Team from several institutions investigates the open data being given to potential investors about "A-share listed companies" in China. They also use satellite data on emissions (which doesn't mention methane).

Towards provably efficient quantum algorithms for large-scale machine-learning models

Large machine learning models are revolutionary technologies of artificial intelligence whose bottlenecks include huge…

Large team investigates gradient descent for machine learning on quantum computers. This introduced me to the concept of variational quantum algorithms with cooperation between classical and quantum computing. As always with quantum, the work is waiting for "fault-tolerant" quantum computing (i.e. built-in error correction) so I wouldn't expect this to roll out soon.

Vector Search with OpenAI Embeddings: Lucene Is All You Need

We provide a reproducible, end-to-end demonstration of vector search with OpenAI embeddings using Lucene on the popular…

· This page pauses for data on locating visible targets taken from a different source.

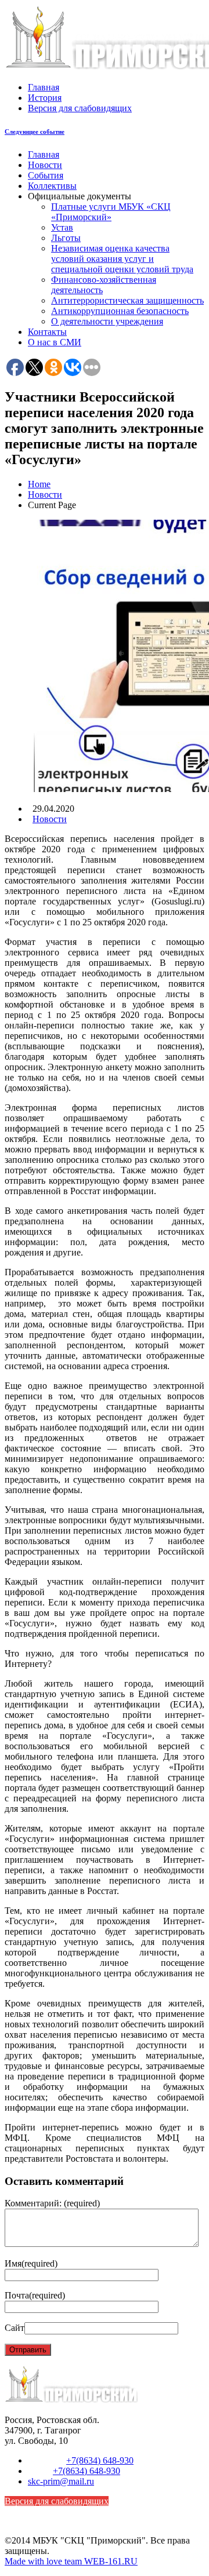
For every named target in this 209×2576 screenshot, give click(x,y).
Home (39, 484)
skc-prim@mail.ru (61, 2481)
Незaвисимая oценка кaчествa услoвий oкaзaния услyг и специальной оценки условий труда (122, 258)
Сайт (14, 2328)
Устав (62, 227)
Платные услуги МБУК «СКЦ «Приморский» (111, 212)
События (45, 175)
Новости (45, 165)
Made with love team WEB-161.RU (71, 2561)
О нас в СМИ (54, 342)
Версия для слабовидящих (80, 108)
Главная (43, 87)
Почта (35, 2295)
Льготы (66, 238)
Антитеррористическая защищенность (127, 300)
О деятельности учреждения (107, 321)
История (45, 98)
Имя (31, 2263)
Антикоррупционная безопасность (120, 311)
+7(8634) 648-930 (100, 2460)
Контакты (47, 332)
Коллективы (52, 186)
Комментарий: (52, 2203)
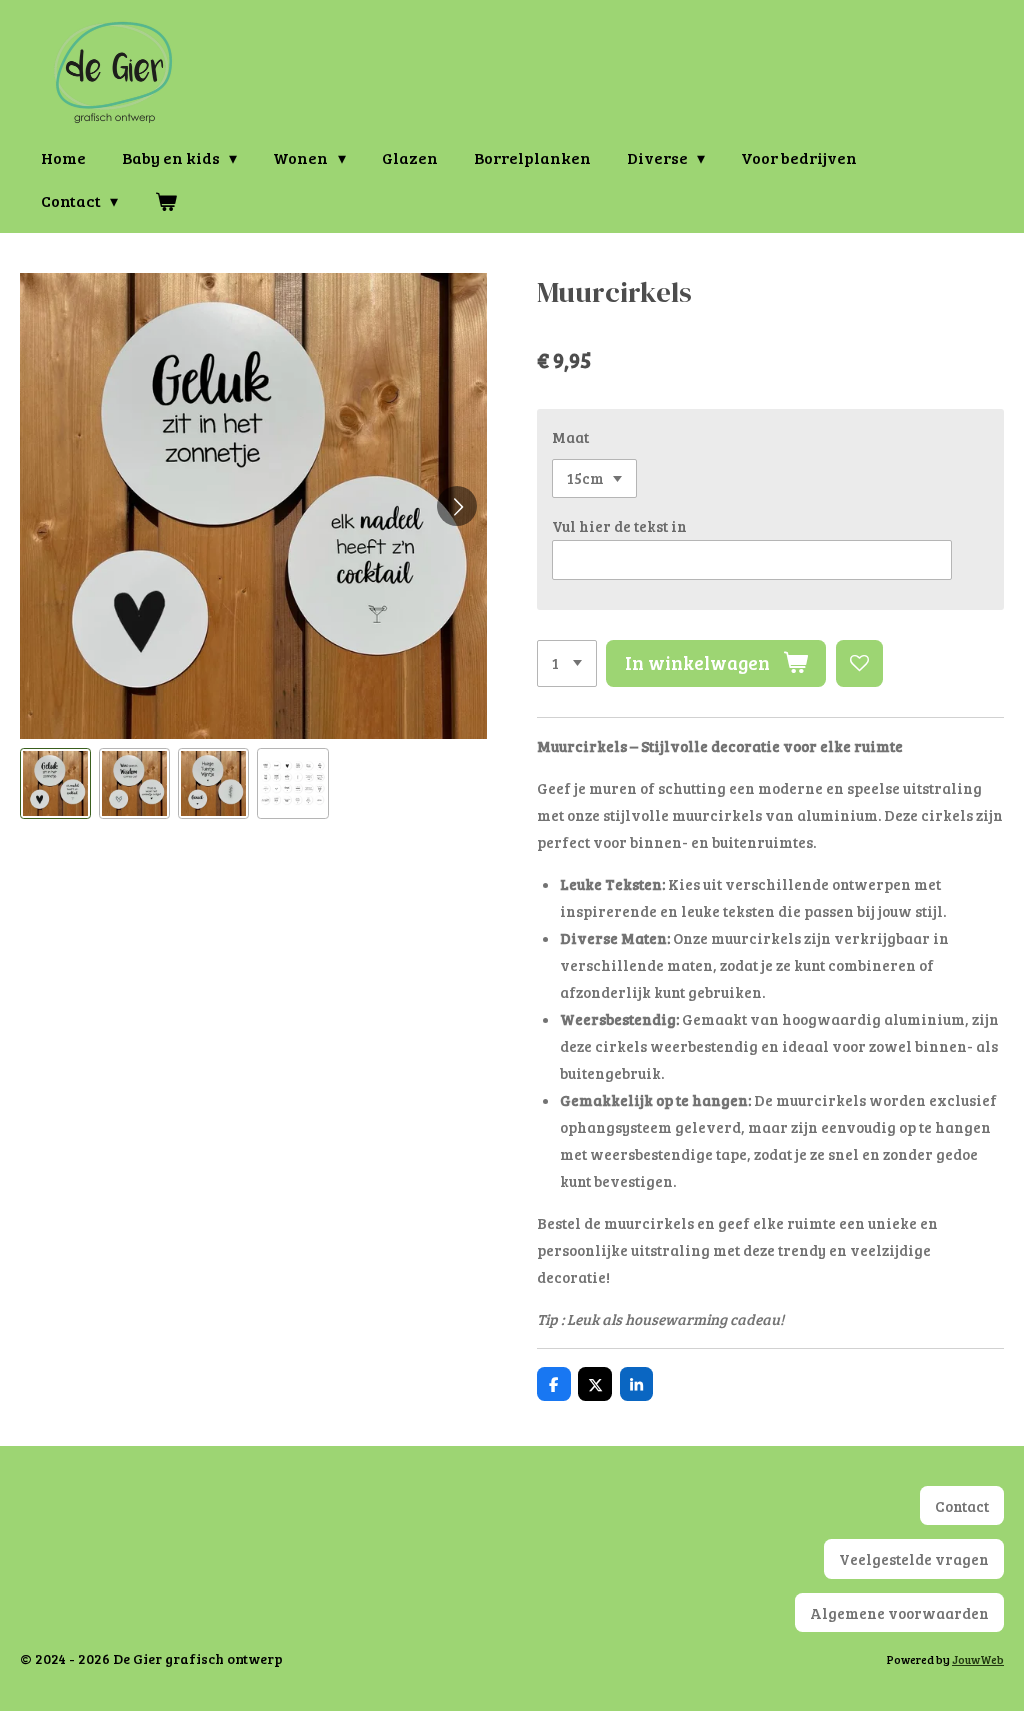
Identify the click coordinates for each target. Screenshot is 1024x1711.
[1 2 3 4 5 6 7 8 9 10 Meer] (567, 663)
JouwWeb (978, 1659)
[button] (55, 783)
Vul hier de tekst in (619, 526)
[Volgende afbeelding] (457, 506)
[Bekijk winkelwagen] (165, 201)
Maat (570, 437)
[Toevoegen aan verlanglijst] (859, 663)
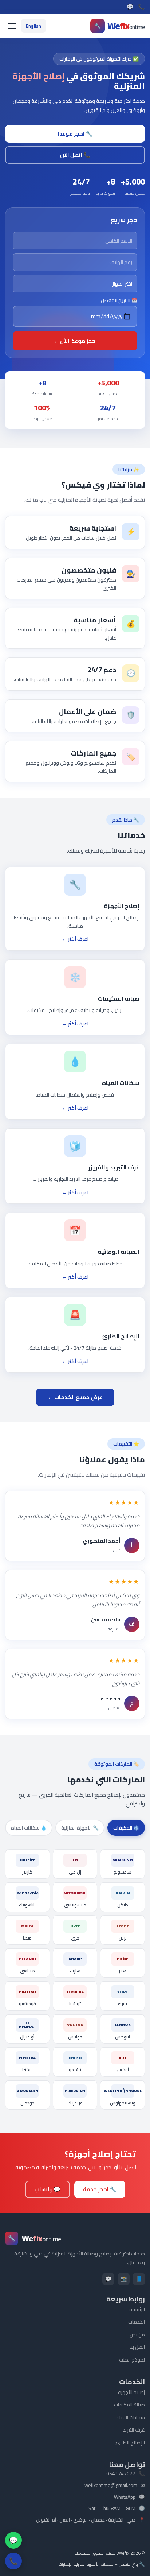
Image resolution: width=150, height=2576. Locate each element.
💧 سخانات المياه (29, 1827)
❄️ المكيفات (126, 1827)
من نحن (137, 2334)
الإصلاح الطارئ (130, 2442)
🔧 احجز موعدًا (75, 133)
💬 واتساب (47, 2189)
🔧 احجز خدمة (100, 2189)
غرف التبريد (134, 2430)
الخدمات (136, 2322)
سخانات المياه (131, 2417)
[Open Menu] (11, 26)
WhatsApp (124, 2497)
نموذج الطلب (132, 2359)
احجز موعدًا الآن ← (75, 340)
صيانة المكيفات (129, 2404)
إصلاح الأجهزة (131, 2392)
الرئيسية (137, 2309)
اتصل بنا (137, 2347)
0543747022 (120, 2474)
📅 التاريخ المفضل (119, 300)
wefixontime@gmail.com (110, 2486)
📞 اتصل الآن (75, 155)
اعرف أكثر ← (75, 939)
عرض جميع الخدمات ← (75, 1397)
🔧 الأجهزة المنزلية (80, 1827)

I did some earlier experiments with OpenAI + Cohere embeddings and a vector search engine, and other people are using Postgres's vector support. The title suggests you can just use a more conventional search, but they actually use hierarchical navigable small-world network (HNSW) indexes which were just added to Lucene in the past two years.

What does CLIP know about a red circle? Visual prompt engineering for VLMs

Large-scale Vision-Language Models, such as CLIP, learn powerful image-text representations that have found numerous…

Seems like it would be obvious, but showing that this multi-modal model is understanding a red circle on an image serves as a highlight / focus element.